#FitU with Phindi Gule: How to increase your stamina and endurance
Updated | By Phindi Gule
In this week's edition of #FitU, Phindi shares the importance of stamina and endurance when running.
It doesn't matter where and when you start all you need to do is just start, and once you have you will see that a distance you once found challenging will feel easier every time you run. When that happens, it means you’ve increased your running stamina. Having said that, I don't for a second mean running a marathon will feel easy, however, one day you’ll look back and notice that what you find challenging now will come much easier.

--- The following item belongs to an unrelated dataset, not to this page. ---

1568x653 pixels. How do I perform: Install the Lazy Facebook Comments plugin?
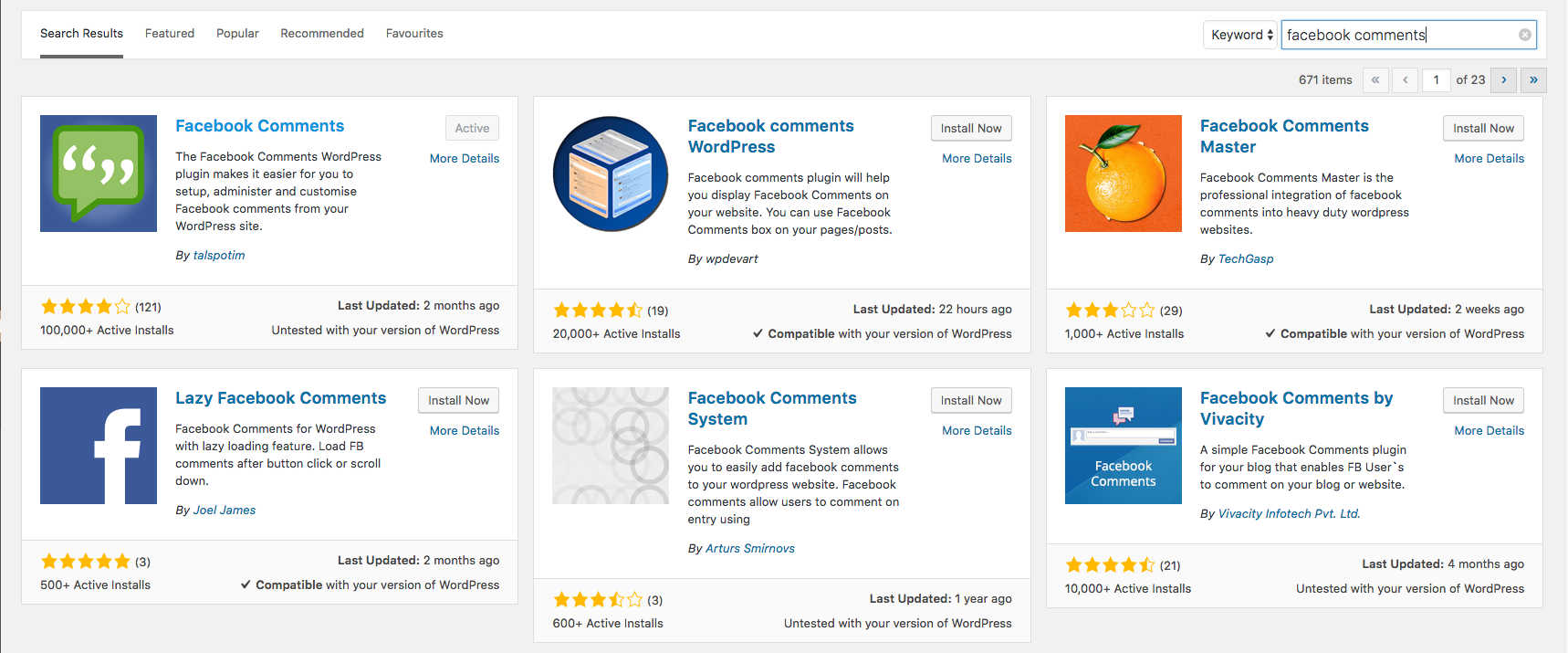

Read: #FitU with Phindi Gule: How to be mentally tough when running
An increase in running stamina comes from consistency - CONSISTENCY is everything and in order to achieve this you need to run at least three times a week with a long run either Saturday or Sunday, also don't be fixated on time just aim to cover the distance.
Listen as Phindi shares tips on how to increase your stamina and endurance when running in the podcast then read more below:
Read: #FitU with Phindi Gule: Nutritious foods to help your diet
Points or things to keep in mind for one to increase stamina and endurance?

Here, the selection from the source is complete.